For a first approximation of what TTN is currently worth, I have made the following simple two-scenario analysis.
Let’s first look at a survival scenario, where TTN manage to go back to profitability.
Revenues ex-Hofco (includes Atlas, RCH, Nektar and Base) added up to $30.9m during DH14, so we can conservatively assume that, in a survival scenario, total annual revenues would stabilise at the current annualised level of $61.8m.
What sort of EBITDA margin can the company reasonably achieve by doing cost cutting at this level of revenue?
From looking at past financial statements, the biggest expense is employee costs, which in DH14 amounted to 47% of revenue; if that could be brought down to 36%, as it was back in FY13, employee expense would then be $22.1m.
Excluding non-recurring items and Hofco-related expenses, the remaining costs added up to $16.8m in DH14, i.e. $33.6m per year.
That gives an EBITDA of $61.8m-$22.1m-$36.3m=$3.4m by simply re-aligning employee costs (as a % of revenue) to 2013 levels; if, in addition to that, non-employee expenses could be cut down by a reasonable 10% each, we would then have a $61.8m-$22.1m-$32.7m=$7.0m EBITDA, i.e. 7.0/61.8=11.3% EBITDA margin, which does not look out of synch with market for this sector.

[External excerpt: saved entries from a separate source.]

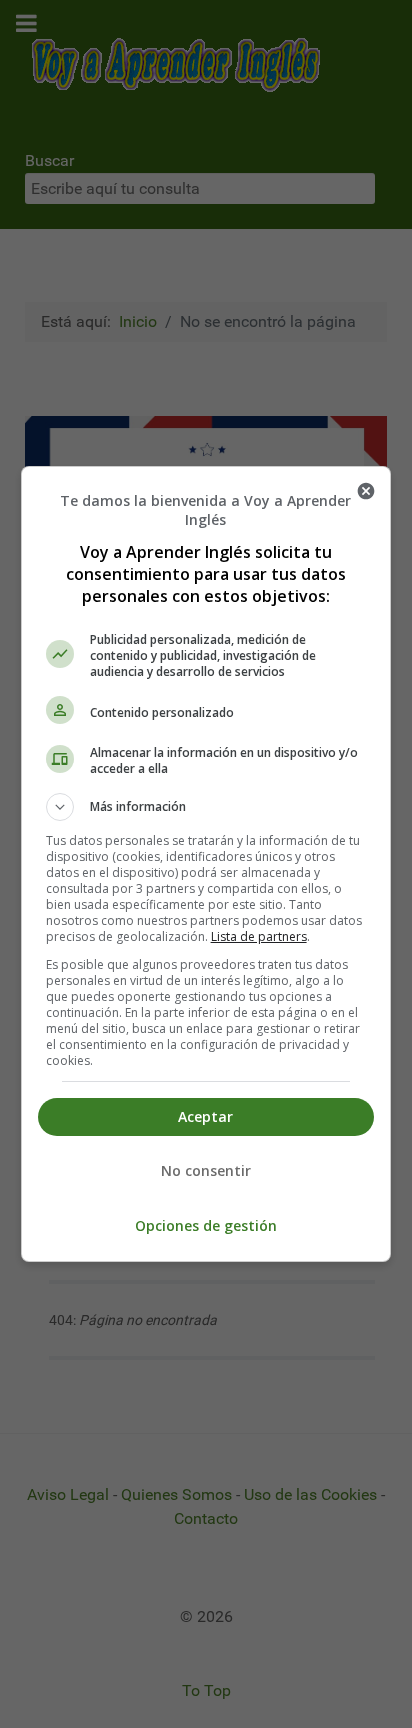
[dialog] (206, 864)
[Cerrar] (366, 491)
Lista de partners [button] (259, 936)
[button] (206, 807)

Assuming zero depreciation and amortisation (as I will also assume fully depreciated long-term assets in the sequel), and assuming also that all debt is repaid after the Hofco disposal, using a 30% tax rate we get a $4.9m NPAT result.
Thus, a conservative PE multiplier of 5x gives a fair EV of $24.5m, to which we then want to add the current Net Liquid Asset Value.
As of Dec 31st 2014, we had [Current Assets] = $15.9m and [Total Liabilities] = $26.5m, i.e. NLAV = -$10.6m. Adding the proceeds from the January capital raising ($4.3m) and those from the Hofco sale ($13.5m), we get a current NLAV of -$10.6m + $4.3m + $13.5m = $7.2m. Therefore, in a survival scenario and assuming zero value for long-term assets, it seems reasonable to assume that TTN’s fair value is in the region of NLAV+EV = $24.5m + $7.2m = $31.7m, or 37c per share.
Note that I have not added to [Total Liabilities] the $10.9m in non-cancellable operating leases (recorded as of Dec 31st 2014), for they are assumed to be part of ordinary expenses over the next five years; because it is a survival scenario that we are considering, it does not matter what the company’s current liquidation value is.
Let’s now look at a worst-case scenario where, either because of further declining revenues, or because costs cannot be slashed enough, the company does not make it back to profitability.
I argue that, in this case, TTN’s recovery value could well be zero. In fact, although the current NLAV is positive ($7.2m) there is still that $10.9m in non-cancellable leases, which, very much like debt, could make the company insolvent. Therefore, I will assume that, in a worst-case scenario, TTN is worth zero.
Now, what is a reasonable probability for these two outcomes? Because the adjustments needed for the best-case scenario (re-alignment of employee costs as a % of revenue to 2013 levels and additional 10% cut to non-employee expenses) do look achievable, and the company is currently debt free (i.e. not under huge time pressure), I am happy to assign a 50% probability to the event of survival. Therefore, under this set of assumptions and on a probability-weighted basis, TTN should be worth at least 50% * 37c + 50% * 0c = 18.5c per share.
Based on the above analysis, I thought TTN was worth a punt on Friday, after the resumption of trading, and therefore bought in at 11c. All IMHO, DYOR and of course GLTAH.